------ Provided text

Despite their popularity in various engineering domains, SFCs have not yet been explored for designing NoI-based manycore chiplet architectures or for accelerating machine learning workloads. Most previously proposed NoI architectures are based on conventional multi-hop networks, like mesh and torus. Recently, the Kite family of NoI topologies has been proposed for a 2.5D-based system considering synthetic traffic/workloads [5]. However, Kite is also primarily based on a Torus architecture, and all such regular NoI architectures are not workload-aware. Emerging DL applications use more than a billion parameters [6, 17]. We increasingly rely on large-scale manycore computing platforms to execute these massive workloads. It has been shown that a significant portion (about 30–75%) of the overall execution time of DL workloads arises from the communication among the processing elements, which is hidden by overlapped computation [42]. This characteristic necessitate communication aware paradigms for designing such NoI architectures for DL workloads. Recently, application-specific NoI design for 2.5D-based systems has been explored using ML-based techniques [17]. However, this work is oblivious to the occurrence of real-world data-center scale ML application workloads for executing concurrent CNN inference tasks with unseen neural networks. The goal of this paper is to precisely fill this important gap in the existing state-of-the-art NoI architectures by proposing novel design principles for chiplet-based systems, which are well-suited for executing multiple CNN inference tasks concurrently.
3 DESIGN AND OPTIMIZATION OF THE SFC-ENABLED NETWORK-ON-INTERPOSER

This section presents the overview and design methodology of the Floret architecture. We start by presenting the salient features of the chiplet configuration considered here. We then describe the key principle to design the overall Floret architecture using multiple space-filling curves. It should be noted that the proposed methodology is generic, and it can be used to design other large-scale 2.5D chiplet systems. This work focuses on the NoI level optimization aspects without modifying the design of individual chiplets.

3.1 ReRAM-based 2.5D Chiplet Architecture

Processing-in-memory (PIM) is a promising technique to accelerate deep learning (DL) workloads [19]. PIM-enabled architectures improve energy efficiency by reducing communication between computing cores and the main memory [43]. Crossbar arrays (CBAs) are the most popular representation for PIM. They are highly efficient for matrix-vector multiplication (MVM), which forms the core of many DL and scientific computing algorithms. Prior work has investigated binary CBAs based on various memory technologies, including phase change memory (PCM), Resistive Random Access Memory (ReRAM), Spin-Transfer Torque Magnetic RAM (STT-MRAM), and Ferroelectric Field-Effect Transistor Memory (FeFETs), and has experimentally demonstrated their functionality at various scales [44–46]. In this work, we employ ReRAM-based chiplets as the enabling technology to accelerate CNN inference tasks, noting that the proposed architecture and associated design optimization methodologies are also applicable to other CBA-based PIM chiplets. The chiplets are connected through NoI routers and links, which enable high-bandwidth communication. Each chiplet is composed of 16 tiles and peripheral circuits such as accumulator, buffer, activation units (ReLU in our work), and pooling unit. Within each chiplet, a mesh-based network-on-chip (NoC) connects the tiles, where each tile comprises multiple processing elements (PEs) that consists of 128 × 128 ReRAM crossbar arrays. It should be noted that within chiplets the number of tiles is limited (e.g., 16 tiles in the Floret architecture). Hence, a simple mesh-based NoC is sufficient as there is no scope for any significant multi-hop or long-range data exchange. In other words, the intra-chiplet latency and energy costs are negligible compared to inter-chiplet data exchange costs. Therefore, we focus on optimizing the NoC/NoI interconnectivity at the entire system level. Note that the Floret architecture is independent of the NoC architecture used within a chiplet, and so our proposed design methodology is generic enough to work with any interconnect used within chiplets.

------------
------ Given information

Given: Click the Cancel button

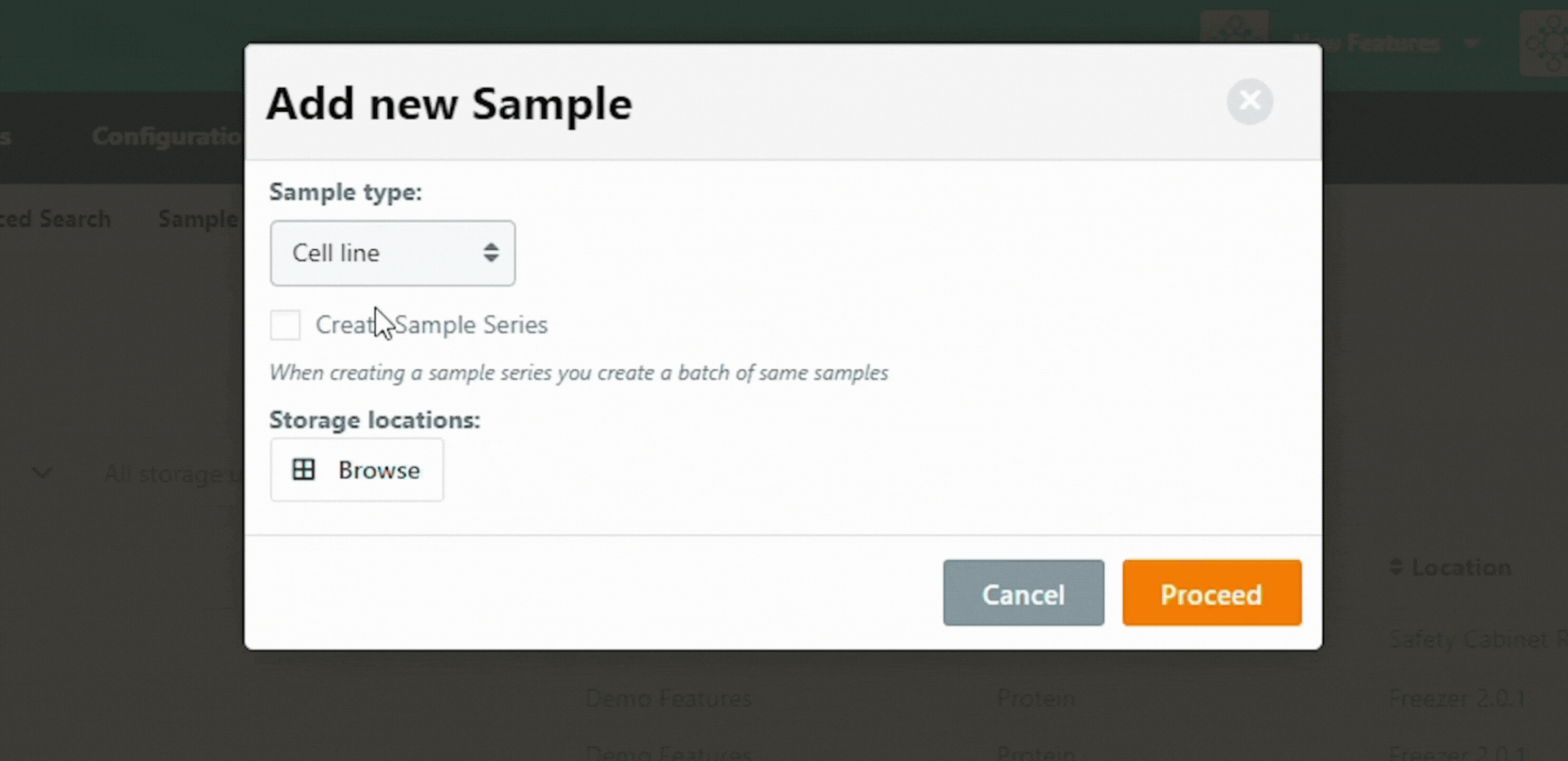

------------

--- Task brief ---
Carry on the passage about the SFC-based Floret network-on-interposer, starting right after its last sentence. The data has no role in this.

--- Task result ---
The target chiplet architecture has 40 PEs inside each tile, connected through an H-Tree-based point-to-point network. In our approach, we assume that all CNN weights are transferred to the ReRAM chiplets from the DRAM before performing CNN inference, which is consistent with previous investigations [18, 23, 47]. Following prior work, we also assume that the global buffer is available for processing weights due to storing activations from the previous layer for a residual addition operation that is prevalent in dense (DenseNet) and residual (ResNet) class of neural networks [6]. The number of PEs necessary to map a neural layer is dependent on several factors, including kernel size, number of input and output features, and bit precision. These factors determine the number of tiles required for each neural layer, as well as the total number of chiplets needed to map the whole neural network. It is possible to fit multiple layers on a single chiplet or a single layer to spread across multiple chiplets. In a server-scale scenario, the number of CNN parameters can reach billions, leading to heavily utilized chiplets.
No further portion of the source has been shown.